- [Document segment]:
* Start *
What is Azure Elastic SAN

Azure Elastic SAN (AES) is a new (now GA) Azure Cloud native storage service that provides scalable, resilient, easy management with rapid provisioning, high performance, and cost-effective storage. AES (figure 1) supports many workloads and computing resources. Workloads that benefit from AES include tier 1 and tier 2, such as Mission Critical, Database, and VDI, among others traditionally relying upon consolidated Storage Area Network (SAN) shared storage.

Compute resources that can use AES, including bare metal (BM) physical machines (PM), virtual machines (VM), and containers, among others, using iSCSI for access. AES is accessible by computing resources and services within the Azure Cloud in various regions (check Azure Website for specific region availability) and from on-prem core and edge locations using iSCSI. The AES management experience and value proposition are similar to traditional hardware or software-defined shared SAN storage combined with Azure cloud-based management capabilities.

Microsoft Azure Elastic SAN from cloud to on-prem server storageioblog
Figure 1 General Concept and Use of Azure Elastic SAN (AES)

While Microsoft Azure describes AES as a cloud-native storage solution, that does not mean that AES is only for containers and other cloud-native apps or DevOPS. Rather, AES has been built for and is native to the cloud (e.g., software-defined) that can be accessed by various compute and other resources (e.g., VMs, Containers, AKS, etc) using iSCSI.

How Azure Elastic SAN differs from other Azure Storage

AES differs from traditional Azure block storage (e.g., Azure Disks) in that the storage is independent of the host compute server (e.g., BM, PM, VM, containers). With AES, similar to a conventional software-defined or hardware-based shared SAN solution, storage is disaggregated from host servers for sharing and management using iSCSI for connectivity. By comparison, AES differs from traditional Azure VM-based storage typically associated with a given virtual machine in a DAS (Direct Attached Storage) type configuration. Likewise, similar to conventional on-prem environments, there is a mix of DAS and SAN, including some host servers that leverage both.

AES supports Azure VM, Azure Kubernetes Service (AKS), cloud-native, edge, and on-prem computing (BM, VM, etc.) via iSCSI. Support for Azure VMware Solution (AVS) is in preview; check the Microsoft Azure website for updates and new feature functionality enhancements.

Does this mean everything is moving to AES? Similar to traditional SANs, there are roles and needs for various storage options, including DAS, shared block, file, and object, among storage offerings. Likewise, Microsoft and Azure have expanded their storage offerings to include AES, DAS (azure disks, including Ultra, premium, and standard, among other options), append, block, and page blobs (objects), and files, including Azure file sync, tables, and Data Box, among other storage services.
* End *
Entries pointing to words and elements
* Start *
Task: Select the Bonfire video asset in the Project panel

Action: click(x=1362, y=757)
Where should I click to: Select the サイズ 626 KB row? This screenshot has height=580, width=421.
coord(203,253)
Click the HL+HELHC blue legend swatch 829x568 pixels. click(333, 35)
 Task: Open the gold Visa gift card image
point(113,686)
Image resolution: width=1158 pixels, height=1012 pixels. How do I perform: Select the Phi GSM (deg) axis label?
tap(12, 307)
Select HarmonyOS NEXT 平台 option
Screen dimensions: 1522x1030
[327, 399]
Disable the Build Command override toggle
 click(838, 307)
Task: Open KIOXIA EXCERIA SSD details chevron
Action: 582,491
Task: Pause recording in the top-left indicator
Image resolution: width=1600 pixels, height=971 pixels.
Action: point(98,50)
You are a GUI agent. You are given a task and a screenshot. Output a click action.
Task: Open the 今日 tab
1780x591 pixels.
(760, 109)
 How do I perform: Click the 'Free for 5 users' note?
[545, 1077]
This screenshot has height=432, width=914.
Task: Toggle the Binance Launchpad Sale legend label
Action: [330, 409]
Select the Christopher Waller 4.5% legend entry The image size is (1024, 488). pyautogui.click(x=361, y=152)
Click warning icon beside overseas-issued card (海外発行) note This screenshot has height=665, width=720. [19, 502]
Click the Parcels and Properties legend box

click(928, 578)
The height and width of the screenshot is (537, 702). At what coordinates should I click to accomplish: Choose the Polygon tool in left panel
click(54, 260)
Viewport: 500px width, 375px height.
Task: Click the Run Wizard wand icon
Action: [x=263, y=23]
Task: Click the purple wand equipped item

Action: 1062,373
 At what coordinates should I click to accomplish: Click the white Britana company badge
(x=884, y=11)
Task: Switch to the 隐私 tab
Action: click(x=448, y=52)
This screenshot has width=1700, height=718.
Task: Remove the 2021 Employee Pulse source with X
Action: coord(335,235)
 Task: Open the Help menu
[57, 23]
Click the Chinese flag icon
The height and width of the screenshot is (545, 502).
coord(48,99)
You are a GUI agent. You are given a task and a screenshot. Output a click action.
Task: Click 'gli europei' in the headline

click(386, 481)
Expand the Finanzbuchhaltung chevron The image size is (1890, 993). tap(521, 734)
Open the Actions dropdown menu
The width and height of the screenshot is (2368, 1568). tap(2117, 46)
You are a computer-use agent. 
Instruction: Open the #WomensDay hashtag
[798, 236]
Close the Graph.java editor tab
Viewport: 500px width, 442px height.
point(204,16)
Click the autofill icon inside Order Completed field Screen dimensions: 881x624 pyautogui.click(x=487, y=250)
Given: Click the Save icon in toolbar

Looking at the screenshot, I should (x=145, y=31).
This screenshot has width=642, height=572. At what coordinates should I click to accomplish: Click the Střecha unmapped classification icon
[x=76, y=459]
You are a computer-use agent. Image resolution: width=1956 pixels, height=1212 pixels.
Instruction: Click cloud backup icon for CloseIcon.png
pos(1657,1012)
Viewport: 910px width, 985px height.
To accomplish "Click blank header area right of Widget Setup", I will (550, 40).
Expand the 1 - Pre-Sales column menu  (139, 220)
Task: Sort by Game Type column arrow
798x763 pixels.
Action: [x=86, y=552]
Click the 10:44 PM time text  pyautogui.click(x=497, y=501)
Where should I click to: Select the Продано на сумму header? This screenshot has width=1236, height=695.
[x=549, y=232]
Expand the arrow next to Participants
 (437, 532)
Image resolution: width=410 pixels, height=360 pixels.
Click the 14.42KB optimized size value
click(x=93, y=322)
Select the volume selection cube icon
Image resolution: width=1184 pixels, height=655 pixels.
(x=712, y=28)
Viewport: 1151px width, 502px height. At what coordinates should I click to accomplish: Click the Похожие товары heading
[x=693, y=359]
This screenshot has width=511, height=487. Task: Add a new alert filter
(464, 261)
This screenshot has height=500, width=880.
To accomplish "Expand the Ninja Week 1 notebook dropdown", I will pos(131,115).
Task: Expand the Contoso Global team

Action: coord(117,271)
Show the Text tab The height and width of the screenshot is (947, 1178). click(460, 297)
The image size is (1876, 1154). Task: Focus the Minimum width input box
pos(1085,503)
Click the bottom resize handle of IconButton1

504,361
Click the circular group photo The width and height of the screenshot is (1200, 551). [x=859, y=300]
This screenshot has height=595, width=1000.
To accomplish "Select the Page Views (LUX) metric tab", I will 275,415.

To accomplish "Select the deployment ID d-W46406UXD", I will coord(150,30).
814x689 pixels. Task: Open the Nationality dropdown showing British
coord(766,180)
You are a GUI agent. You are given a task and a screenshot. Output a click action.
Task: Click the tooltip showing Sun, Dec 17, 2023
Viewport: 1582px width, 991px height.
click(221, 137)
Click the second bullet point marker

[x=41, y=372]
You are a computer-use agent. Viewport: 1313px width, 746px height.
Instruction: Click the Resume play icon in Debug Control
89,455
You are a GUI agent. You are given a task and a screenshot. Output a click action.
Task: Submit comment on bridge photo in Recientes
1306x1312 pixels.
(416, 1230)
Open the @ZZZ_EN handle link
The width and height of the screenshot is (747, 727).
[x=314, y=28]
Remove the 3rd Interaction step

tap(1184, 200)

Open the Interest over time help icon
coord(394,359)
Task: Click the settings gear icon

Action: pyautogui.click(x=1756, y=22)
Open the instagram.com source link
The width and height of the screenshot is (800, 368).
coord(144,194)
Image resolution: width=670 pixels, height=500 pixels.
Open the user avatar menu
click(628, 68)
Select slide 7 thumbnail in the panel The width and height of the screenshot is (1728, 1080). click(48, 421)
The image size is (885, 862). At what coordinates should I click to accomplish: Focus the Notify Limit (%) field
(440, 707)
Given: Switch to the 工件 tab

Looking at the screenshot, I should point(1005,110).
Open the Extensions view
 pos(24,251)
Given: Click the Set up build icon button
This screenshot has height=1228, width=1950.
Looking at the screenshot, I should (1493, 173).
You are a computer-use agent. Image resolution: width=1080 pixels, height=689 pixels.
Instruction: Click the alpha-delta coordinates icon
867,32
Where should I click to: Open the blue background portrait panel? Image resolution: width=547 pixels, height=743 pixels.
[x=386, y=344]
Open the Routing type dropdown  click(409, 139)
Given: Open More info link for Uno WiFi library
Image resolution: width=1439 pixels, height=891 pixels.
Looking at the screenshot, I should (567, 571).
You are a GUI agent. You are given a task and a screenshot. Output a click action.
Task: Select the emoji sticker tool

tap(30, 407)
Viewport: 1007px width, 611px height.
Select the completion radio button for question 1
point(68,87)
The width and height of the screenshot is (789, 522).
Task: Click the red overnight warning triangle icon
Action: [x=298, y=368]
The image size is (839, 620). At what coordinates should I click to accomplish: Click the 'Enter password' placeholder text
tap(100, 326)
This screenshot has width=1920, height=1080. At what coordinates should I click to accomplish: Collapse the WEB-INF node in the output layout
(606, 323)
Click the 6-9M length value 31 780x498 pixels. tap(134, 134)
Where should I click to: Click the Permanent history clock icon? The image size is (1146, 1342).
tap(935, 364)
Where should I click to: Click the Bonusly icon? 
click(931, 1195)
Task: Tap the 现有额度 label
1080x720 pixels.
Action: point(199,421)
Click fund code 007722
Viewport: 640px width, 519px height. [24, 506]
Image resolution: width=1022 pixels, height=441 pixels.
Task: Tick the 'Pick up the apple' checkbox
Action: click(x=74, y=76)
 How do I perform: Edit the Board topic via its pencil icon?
* End *
- [Problems and tasks]:
a: Write out everything in the Azure Elastic SAN overview from "While Microsoft Azure" down to "etc) using iSCSI.".
b: Per the Azure Elastic SAN overview, what is the current status of AES support for Azure VMware Solution (AVS)?
The entries play no role here.

- [Answers by task]:
a:
While Microsoft Azure describes AES as a cloud-native storage solution, that does not mean that AES is only for containers and other cloud-native apps or DevOPS. Rather, AES has been built for and is native to the cloud (e.g., software-defined) that can be accessed by various compute and other resources (e.g., VMs, Containers, AKS, etc) using iSCSI.

b: It is in preview.